The Seattle-based startup’s core business is data publishing, but with an emphasis on adding more than just charts and graphs.
“Basically you can take your charts, and you can take photos and videos and text, and drag and drop them into Web pages and then publish them,” said Adnan Mahmud, founder and chief executive of the company. “So you don’t need to write code, it’s just drag and drop.”
Civic data publishing is a crowded field these days. Socrata, OpenGov and Junar all offer data publishing and visualization, Tableau is increasingly offering its services to government, Esri helps the public sector convey geospatial data and the open-source CKAN initiative offers software too.
To stand out, LiveStories has decided to focus on ease of use and context. The idea is to allow more employees in state and local government, regardless of their level of technical expertise, to work with data more easily. That translates to the front end too, where the company is seeking to put more functionality in the hands of the user, such as the ability to quickly find correlations between data sets.
“It gives the power to the non-technical people who might be in communication or just general staff to be able to communicate without … depending on IT,” Mahmud said.

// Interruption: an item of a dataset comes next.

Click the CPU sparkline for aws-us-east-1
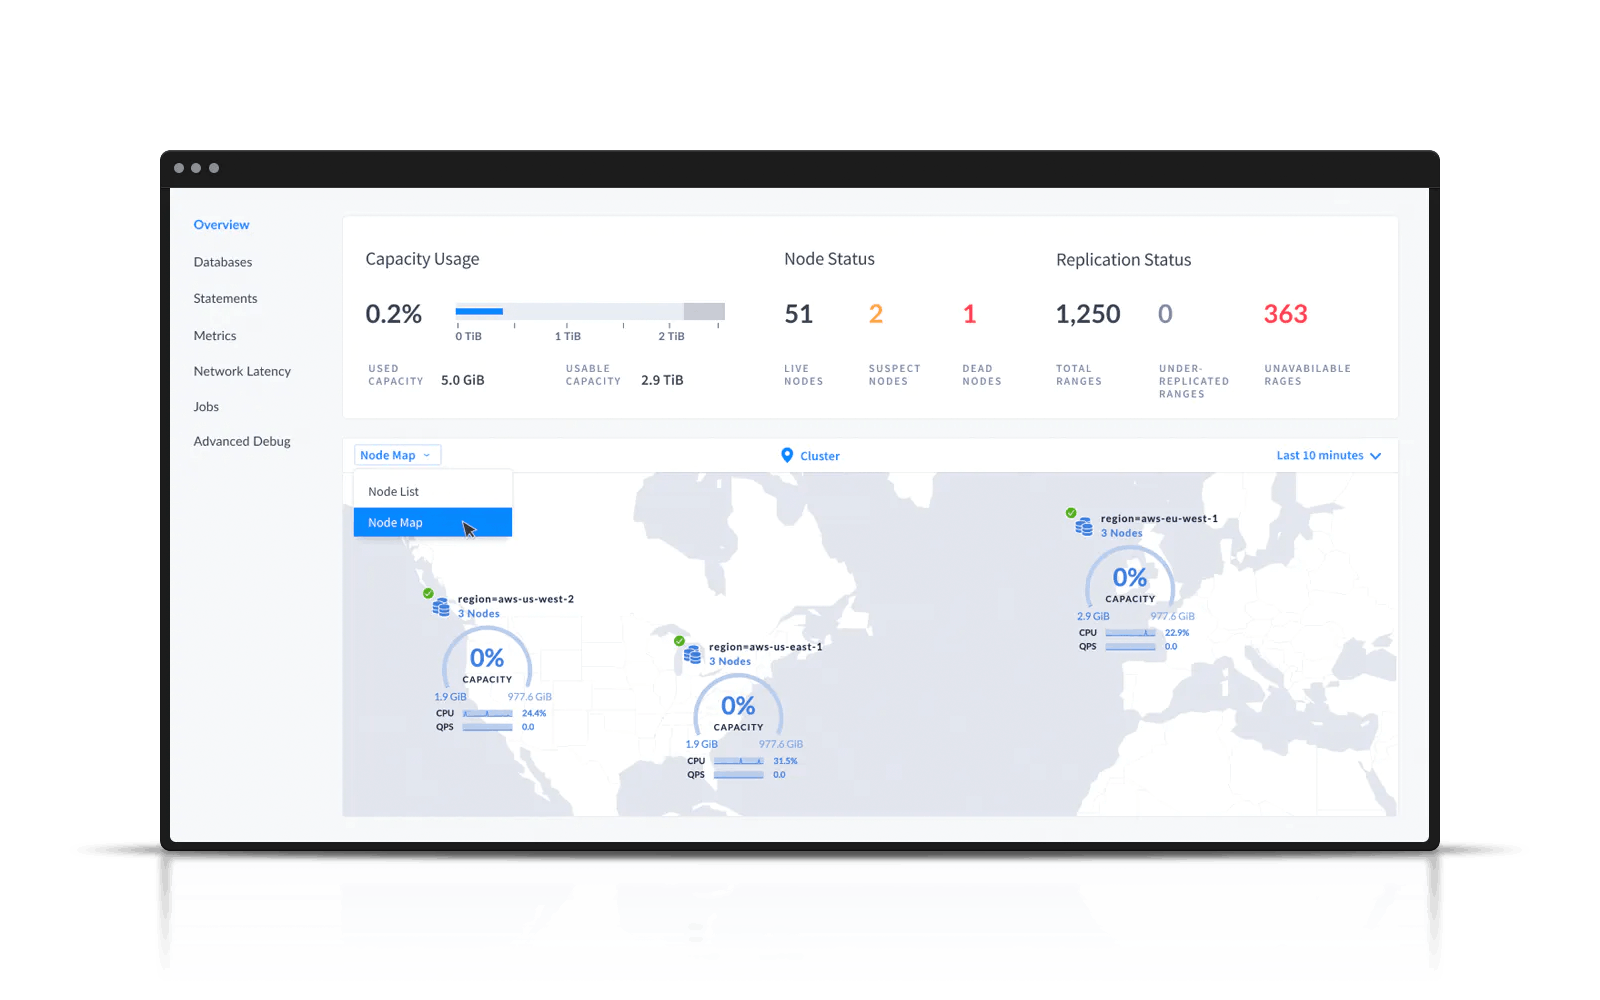The image size is (1600, 1000). (739, 761)
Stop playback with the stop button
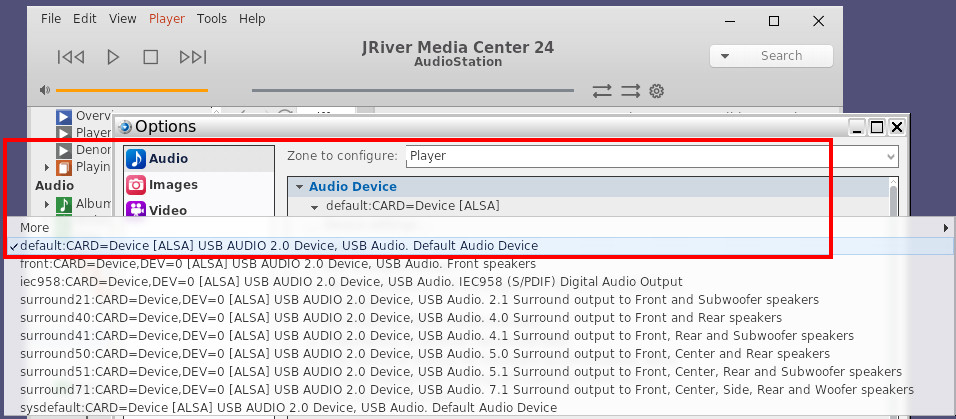 (151, 57)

LiveStories has also collected and prepped data from a host of other sources such as the U.S. Census Bureau and Small Business Administration, meaning it’s able to offer that data as context to what a user is publishing. On the company’s website, for example, one can look up the unemployment rate in King County, Wash., and then compare it to unemployment rates in other Washington counties, or to counties across the country with similar population sizes.
That’s an area the company would like to expand with its new capital.
“Because we have this massive amount of data that’s stored inside our platform that’s growing on a weekly basis, we want to be able to provide more deep analytical tools for non-technical people,” Mahmud said.
The concept of telling data stories has been picking up steam at different levels of government in the U.S. lately. Esri has been building “story maps” where users click through data visualizations and other multimedia items to learn about a topic. In May, a Harvard University government blog wrote about releasing data in limited, themed sets. Early this year, a project to turn open data into song became a finalist in the Knight Cities Challenge.
LiveStories, founded in 2013, has 20 employees and more than 100 customers. According to Mahmud, the vast majority of those are in the public sector, though it does serve a few corporate clients.
The Series A round brings LiveStories’ total funding up to just under $14 million. The round’s participants were largely based in the Seattle area — Ignition Partners led the round, with True Ventures and Founders Co-Op also participating. In addition to expanding its platform functionality, the company plans on using the new money to hire more people, especially in sales and marketing, and will be moving to a bigger office in the Seattle area.